◆ Task prompt: As you write out the lines from the one containing "Screen dimensions: 1277x569" through the last line of the records, keep them exact and leave out pictures.

◆ Records shown:
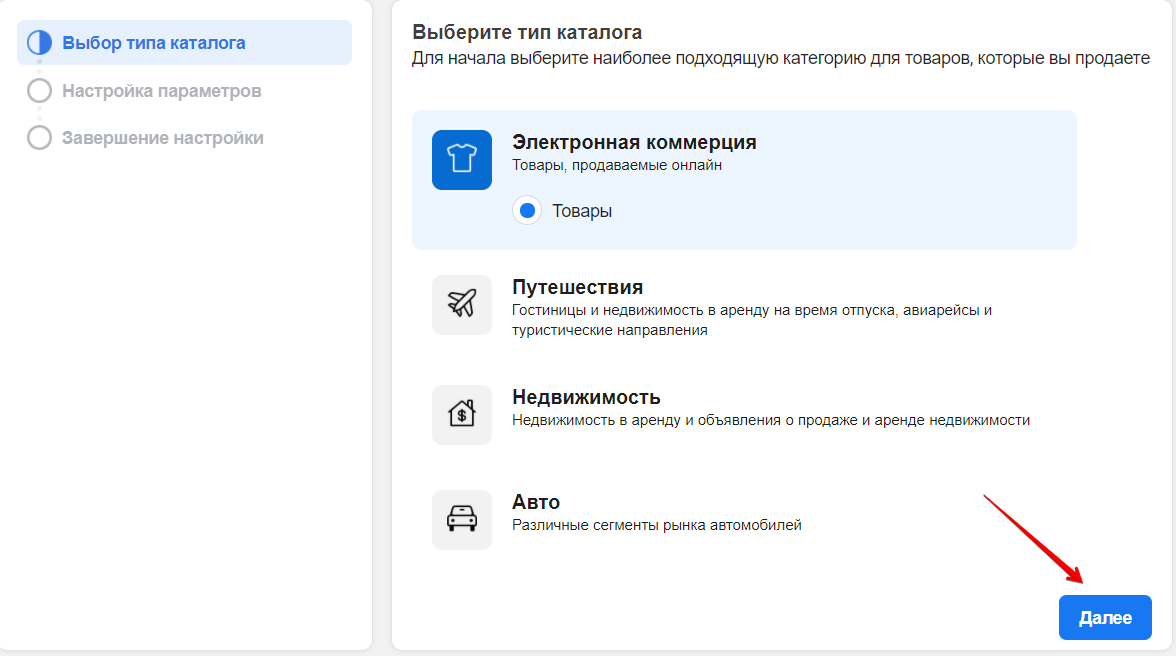Select the Товары radio button

(x=527, y=211)
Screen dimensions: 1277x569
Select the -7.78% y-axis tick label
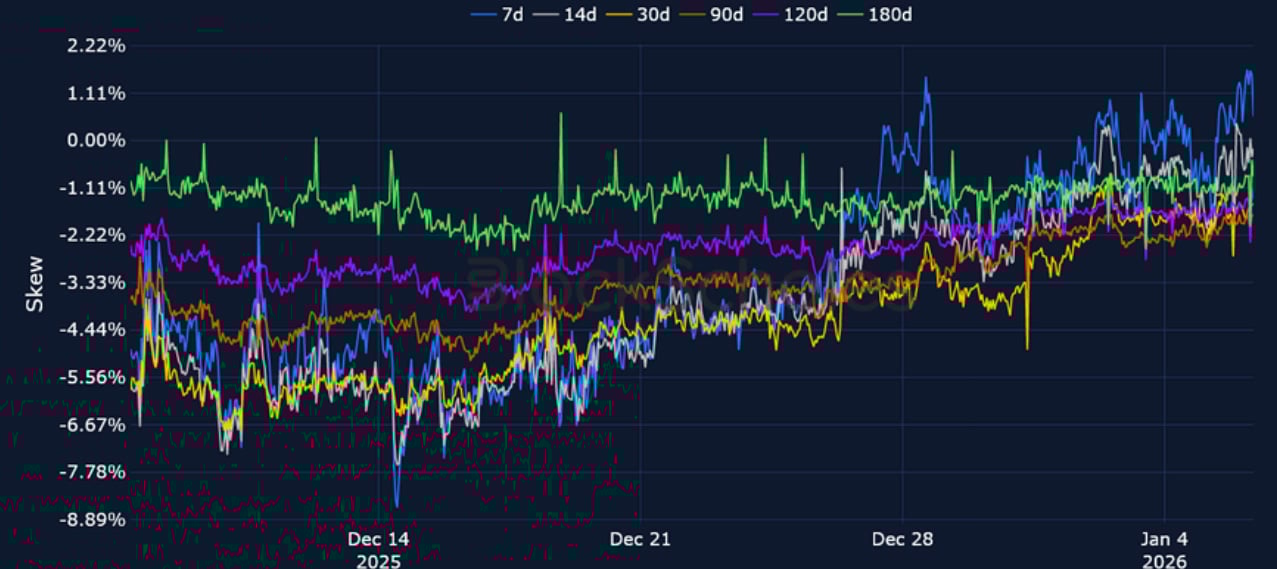click(x=94, y=472)
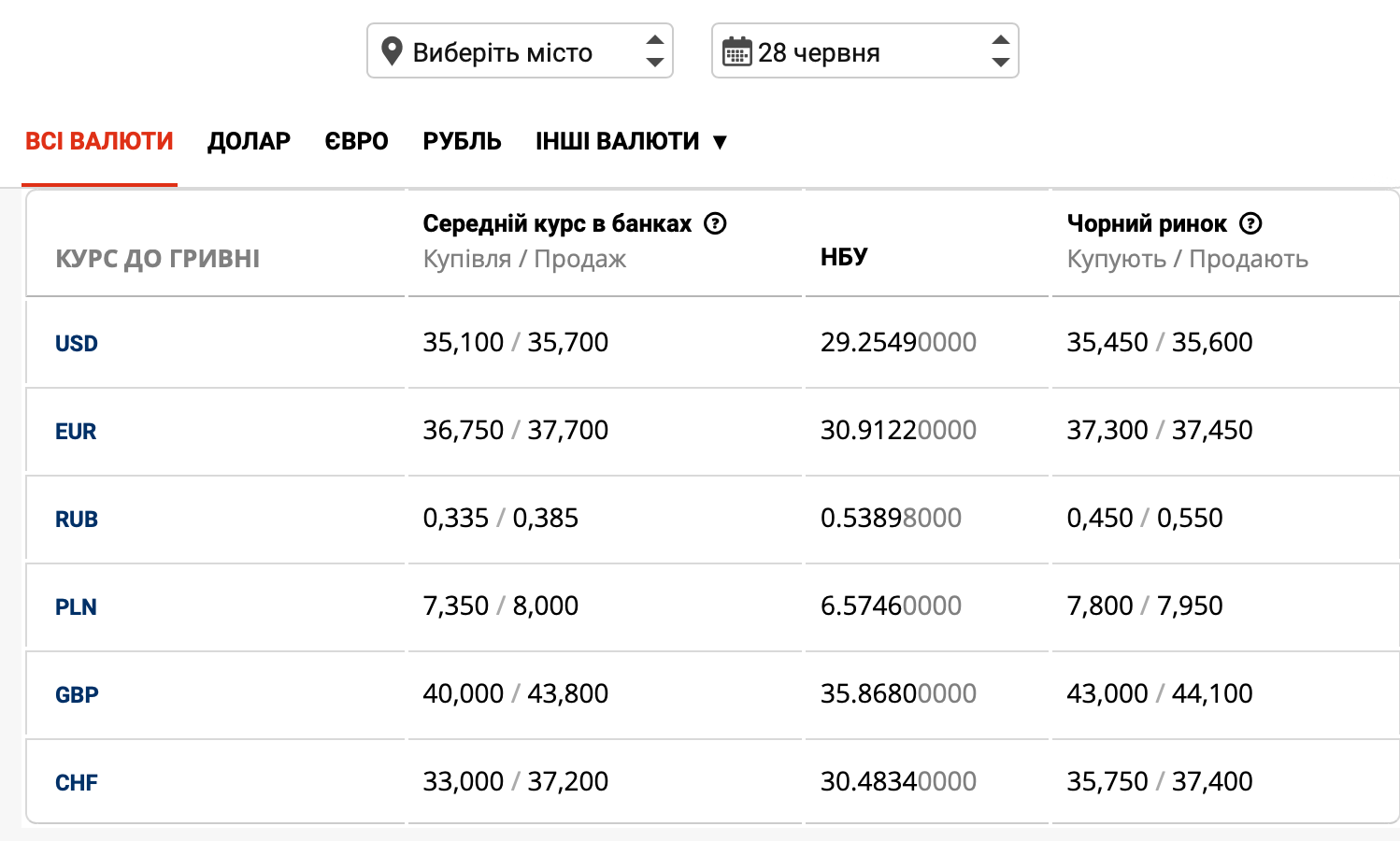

◆ Result:
Screen dimensions: 1277x569
Select the -7.78% y-axis tick label
click(x=94, y=472)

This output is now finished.